Karlsruhe Institute of Technology (KIT), Karlsruhe, Germany

Paper No. ICONE22-30792, pp. V003T06A031; 9 pages
doi:10.1115/ICONE22-30792
From:
  • 2014 22nd International Conference on Nuclear Engineering
  • Volume 3: Next Generation Reactors and Advanced Reactors; Nuclear Safety and Security
  • Prague, Czech Republic, July 7–11, 2014
  • Conference Sponsors: Nuclear Engineering Division
  • ISBN: 978-0-7918-4593-6
  • Copyright © 2014 by ASME

abstract

Two out-of-pile bundle tests, QUENCH-L0 and QUENCH-L1, were performed recently at Karlsruhe Institute of Technology (KIT) in the framework of the QUENCH-LOCA program devoted to the investigation of the so-called secondary hydriding of the cladding. The overall objective of this bundle test series is the investigation of ballooning, burst and secondary hydrogen uptake of the cladding under representative design basis accident conditions as well as detailed post-test investigation of cladding mechanical properties to analyze the material behavior with respect to embrittlement.
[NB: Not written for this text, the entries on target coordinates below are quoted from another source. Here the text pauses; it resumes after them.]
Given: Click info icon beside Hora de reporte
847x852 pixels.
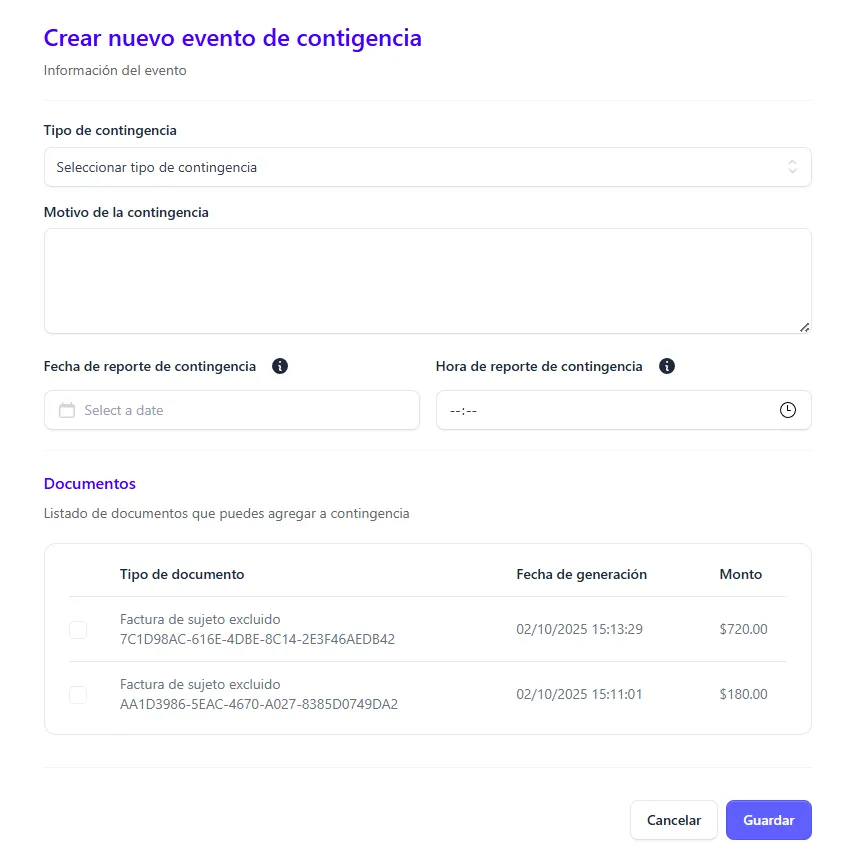Looking at the screenshot, I should (667, 366).
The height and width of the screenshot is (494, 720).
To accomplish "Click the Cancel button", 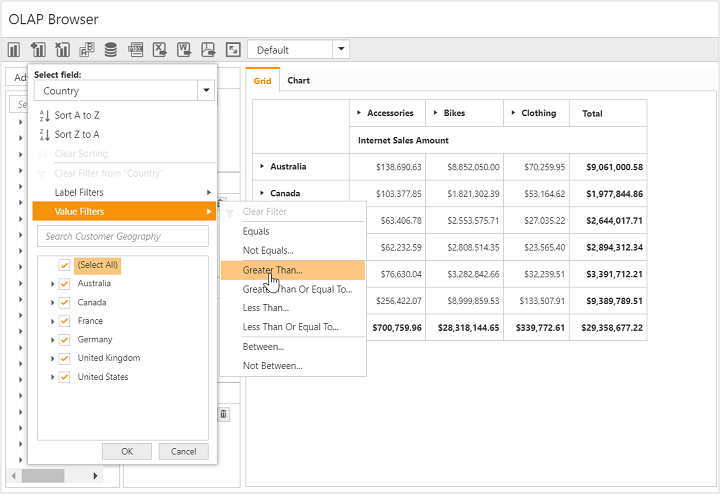I will click(183, 451).

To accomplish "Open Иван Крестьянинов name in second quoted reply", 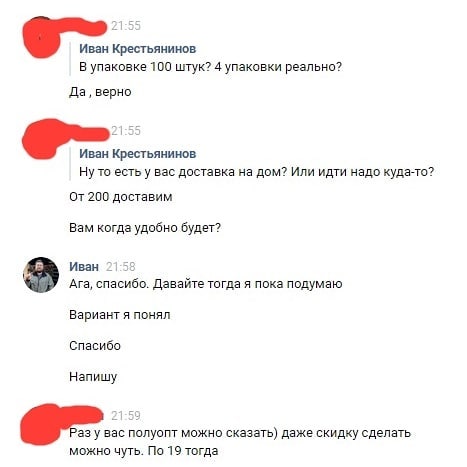I will [137, 154].
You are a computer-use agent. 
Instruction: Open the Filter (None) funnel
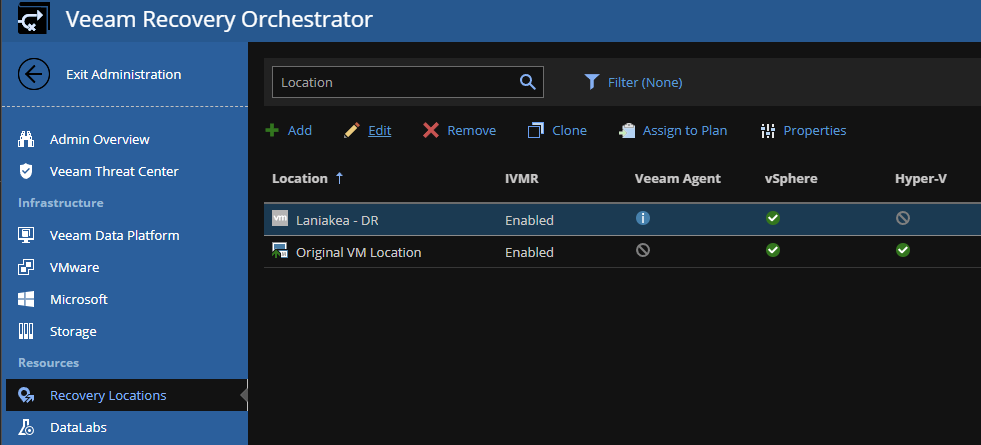[x=633, y=82]
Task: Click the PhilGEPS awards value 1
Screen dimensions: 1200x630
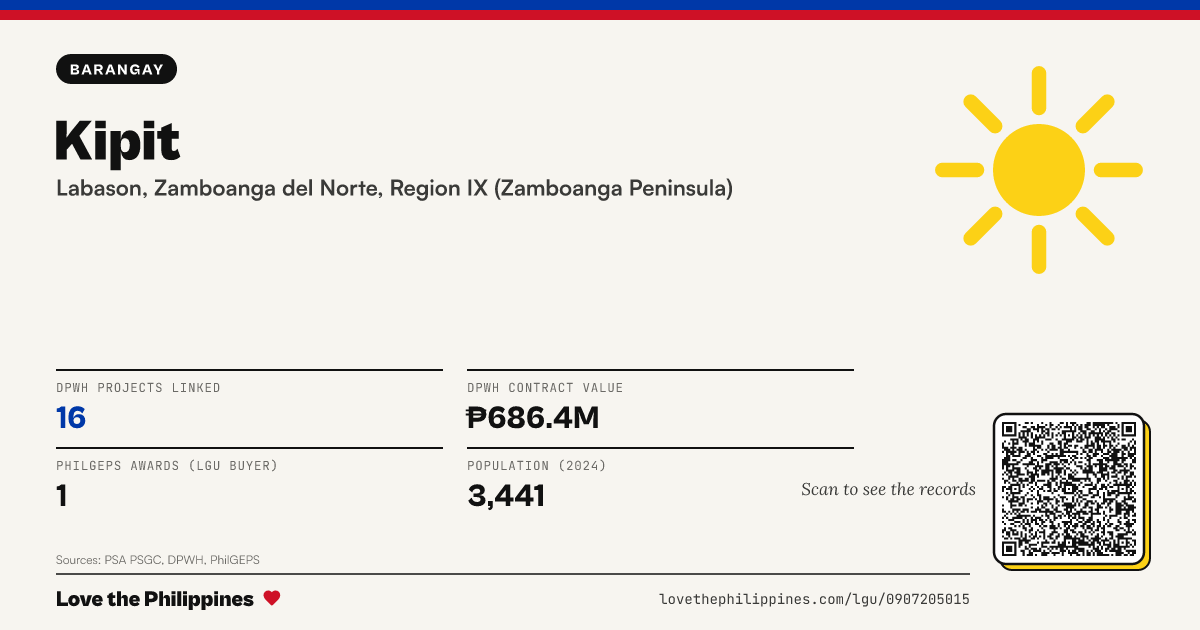Action: coord(62,495)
The program was started in 2010 with the QUENCH-L0 commissioning test using 21 electrically heated rods with as-received Zircaloy-4 claddings followed in 2012 by the QUENCH-L1 reference test using the same material. These two tests differ in 1) heat-up rate during the first transient and 2) presence of a cool-down phase before quenching. The maximum heating rate reached during QUENCH-L0 was only 2.5 K/s, whereas the transient phase of QUENCH-L1 was performed with the maximum rate of 7 K/s. The state of the QUENCH-L0 bundle was practically “frozen” immediately after the transient phase by fast injection of two-phase fluid. The reference test QUENCH-L1, was performed with a typical cooling phase after the transient phase. It provides data on Zircaloy-4 cladding embrittlement based on more prototypical temperature history. Post-test neutron radiography and tomography revealed formation of hydrogen bands around the oxidized inner cladding surface in vicinity of the burst openings for both tests. However, the concentration of hydrogen absorbed inside these bands was different for both tests: whereas the maximum hydrogen concentration for QUENCH-L0 reached 2560 wppm, the corresponding value for QUENCH-L1 was only 1690 wppm. Complementary model calculations confirm that the differences in hydrogen concentrations are mainly related to the differences in temperature sequences. Subsequent tensile tests with tube segments at room temperature revealed the dependence of the mechanical behaviour on hydrogen concentration: tubes with hydrogen contents above 1500 wppm were simultaneously double ruptured along the hydrogen bands, whereas tubes with hydrogen concentrations below 1500 wppm failed at the middle of burst openings.